De allí que se esperan definiciones de fondo para los próximos días. El gobierno provincial tendría resuelto avanzar en la reversión de las áreas, que volverían al Estado provincial (bajo dominio de Petrominera, según la última modificación al Estatuto de ésta: un punto que podría ser cuestionado por la oposición parlamentaria, ya que dicha potestad sería de carácter inconstitucional). Es que más allá del plan de inversiones que podría presentar la compañía de manera formal, el hecho sería el punto de inicio para una estrategia con anuencia del gobierno nacional, en la que este contemplaría ingresar nuevamente al control accionario de la compañía.

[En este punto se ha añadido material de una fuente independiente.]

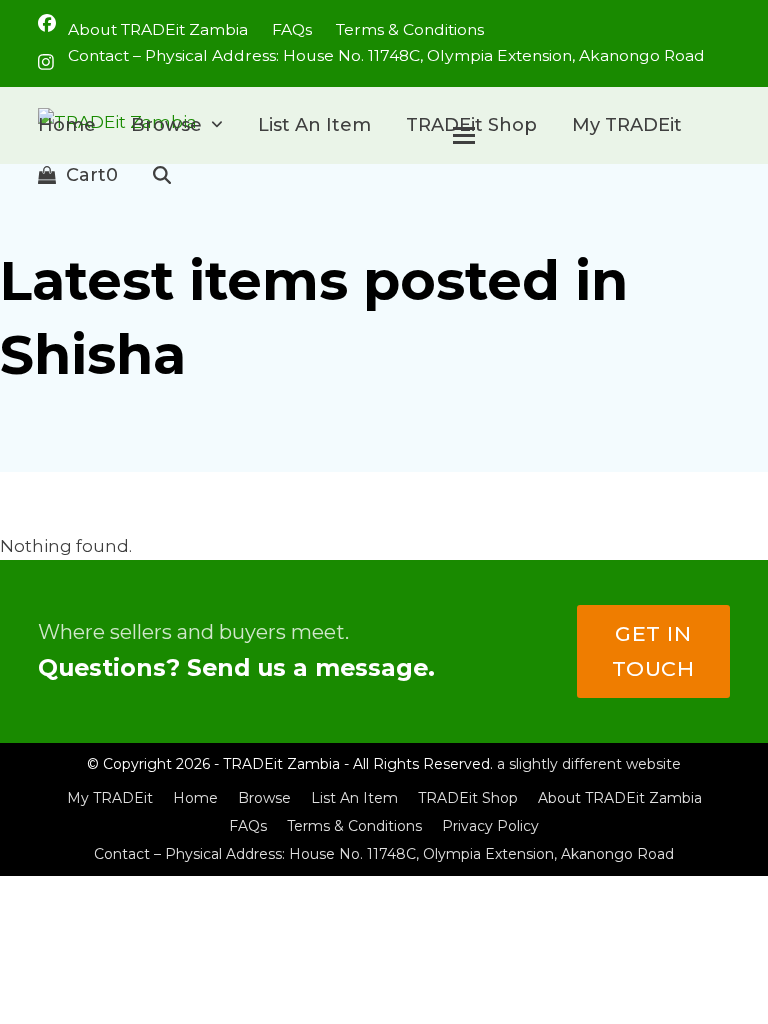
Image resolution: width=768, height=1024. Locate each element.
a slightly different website (589, 764)
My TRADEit (110, 798)
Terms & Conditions (354, 826)
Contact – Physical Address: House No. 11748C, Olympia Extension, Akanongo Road (384, 854)
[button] (78, 175)
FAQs (248, 826)
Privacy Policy (490, 826)
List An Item (354, 798)
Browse (264, 798)
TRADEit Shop (468, 798)
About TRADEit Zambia (620, 798)
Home (195, 798)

El senador Marcelo Guinle , al ser consultado en torno a si la quita de áreas en la provincia sería el primer paso en una estrategia que derivaría en el reingreso del Estado nacional a la compañía, expresó con su habitual cautela y circunspección: “por el lado del Estado provincial está claro que así es; y por el lado del Estado nacional hay una clara intención en ese sentido”, al tiempo que advirtió que deberán tomarse los recaudos necesarios para evitar consecuencias legales, valorando además la participación de sectores regionales en un nuevo paradigma, definido por la mayor presencia del Estado en los estratégicos asuntos energéticos. El mismo legislador restó peso a las versiones que lo ubicaban a él como posible interventor de la compañía.
Desde esa perspectiva, la quita de áreas implicaría un descenso en la cotización accionaria de la compañía –que ha sufrido una fuerte caída desde fines de enero último, habiendo llegado a perder un 40 por ciento de su valor hasta el día del discurso de apertura de sesiones del Congreso, en el que se especulaba con un anuncio de “estatización”-.
La asamblea de directorio realizada el jueves 8 de marzo en YPF, donde se pretendió aprobar el giro de 1.200 millones de dólares en concepto de ganancias, lo que fue objetado por el gobierno nacional (la decisión de la petrolera se pospuso hasta el mes de abril), sumó un nuevo elemento de tensión en la escalada. La postura del Estado apuntaba a que se conforme un fondo de reinversión de esas utilidades.
Según fuentes del gobierno provincial que conocen lo que se habló en los últimos días con el ministro Julio de Vido, la evaluación por estas horas pasaría por la forma en que el gobierno nacional se asociaría con los 10 Estados provinciales productores de hidrocarburos, para adquirir acciones de la compañía.
YPF tiene una composición accionaria en la cual la española Repsol tiene el 57,4 por ciento de las acciones; lo sigue el grupo Eskenazi, con un 25,5 por ciento y los tenedores particulares, con 17,1 por ciento.
La apuesta de máxima sería la compra del paquete hoy controlado por los españoles (si la compañía hoy vale 12.000 millones de dólares, por ejemplo, la operación sería no inferior a los 6.800 millones de dólares.
“Esto empezó para exigir un cambio a YPF, pero las respuestas y actitudes de la empresa han profundizado la crisis hasta un punto de no retorno”, dijo un observador del problema, con llegada a la casa de gobierno de Chubut. “Es cierto que ahora hay tiburones dando vueltas, pero esto no empezó por esos tiburones, sino que la misma conducta de la operadora fue llevando a esto”, enfatizó en igual sentido, en torno a nombres que han comenzado a circular y atribuyen interés a las áreas de Chubut y el eventual ingreso al manejo de YPF: nombres entre los que se especula, por caso, con los hermanos Bulgheroni, que en sociedad con los chinos de CNOOC trataron de comprar no hace mucho el 60 por ciento de PAE, que finalmente sigue –tras caer esa fallida operación- en manos de BP.
En otros ámbitos, hay quienes aseguran que el gobierno provincial anunciaría la quita de áreas con un acto político el miércoles 14 de marzo. Resta, no obstante, conocer la respuesta de la petrolera.
Para hacerlo, el plazo vence, casualmente, el próximo martes 13.